◆ Problem requirements:
Copy each line of the listing below that contains the string "Select". Treat uppercase and lowercase letters as different when matching.

◆ Record set:
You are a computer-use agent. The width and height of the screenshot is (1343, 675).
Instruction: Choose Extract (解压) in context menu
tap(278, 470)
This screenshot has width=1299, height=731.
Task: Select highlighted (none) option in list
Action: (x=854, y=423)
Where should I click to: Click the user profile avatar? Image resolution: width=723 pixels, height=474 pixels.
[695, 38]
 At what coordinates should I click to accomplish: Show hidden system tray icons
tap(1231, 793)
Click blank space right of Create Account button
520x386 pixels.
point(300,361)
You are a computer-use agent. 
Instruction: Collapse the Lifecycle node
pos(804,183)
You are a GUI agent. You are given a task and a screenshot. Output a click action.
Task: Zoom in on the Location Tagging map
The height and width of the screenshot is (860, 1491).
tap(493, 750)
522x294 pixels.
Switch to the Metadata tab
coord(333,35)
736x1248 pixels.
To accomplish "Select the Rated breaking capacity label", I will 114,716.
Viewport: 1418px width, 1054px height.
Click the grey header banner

◆ Result for this exercise:
Task: Select highlighted (none) option in list
To accomplish "Select the Rated breaking capacity label", I will 114,716.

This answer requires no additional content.